Dès 13h, la salle d’attente de la Celsiusstrasse se remplit, pendant que les bénévoles préparent les lots: pain, choux, carottes, salade, fruits, laitages seront distribués par ordre d’arrivée. Il n’y aura pas de tomates et de bananes pour tout le monde. Ni même de pommes de terre, particulièrement prisées, mais rares ce jour-là. Angela est arrivée parmi les premiers et se faufile vers la sortie. A près de 50 ans, elle n’a jamais travaillé, seule pour élever ses cinq filles. «Si j’avais su qu’étudier si longtemps me mènerait à ça! Les premières fois que je suis venue aux distributions alimentaires, je regardais le sol tellement j’avais honte. Et puis on finit par s’habituer à la pauvreté. De toute façon, je n’ai pas le choix. Sans les Berliner Tafel, les enfants n’auraient jamais de fruits. C’est trop cher!»

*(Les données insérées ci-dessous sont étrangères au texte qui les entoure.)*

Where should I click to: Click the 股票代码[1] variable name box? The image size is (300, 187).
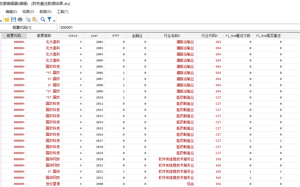coord(22,27)
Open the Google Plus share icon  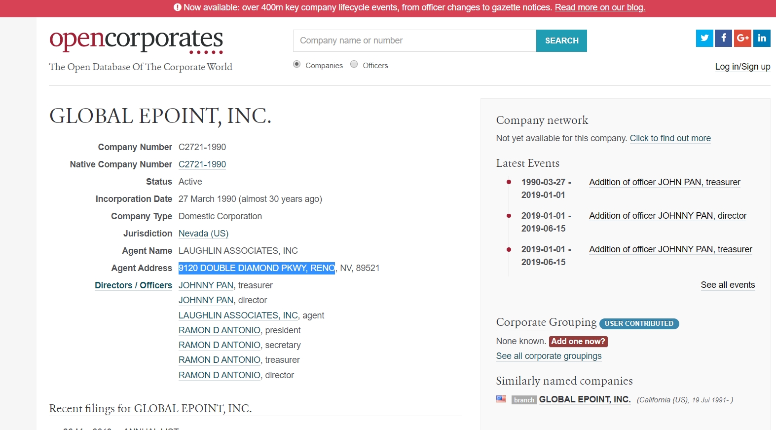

Wolfgang Klappe, 69 ans, attend patiemment son tour. «Je touche 187 euros de retraite par mois, plus un complément versé par l’Etat, qui me permet d’atteindre presque le niveau des minima sociaux, explique cet ancien vendeur en assurance dont la société a périclité. Heureusement que j’ai une amie qui sait merveilleusement cuisiner. Seul, je ne sais pas ce que je ferais d’un chou et de trois carottes!»
Angela et Wolfgang sont les représentants de cette nouvelle pauvreté qui se développe à grands pas en Allemagne depuis l’entrée en vigueur des réformes d’inspiration libérale du gouvernement Schröder (1998-2005). Ces réformes se sont notamment traduites par une diminution du montant et de la durée de perception de l’allocation-chômage. Toute personne à la recherche d’un emploi depuis plus de douze mois ne perçoit plus que le minimum social. 14,5 millions de personnes – chômeurs de longue durée, personnes dans l’incapacité de travailler et leurs familles — vivent en Allemagne des minima sociaux.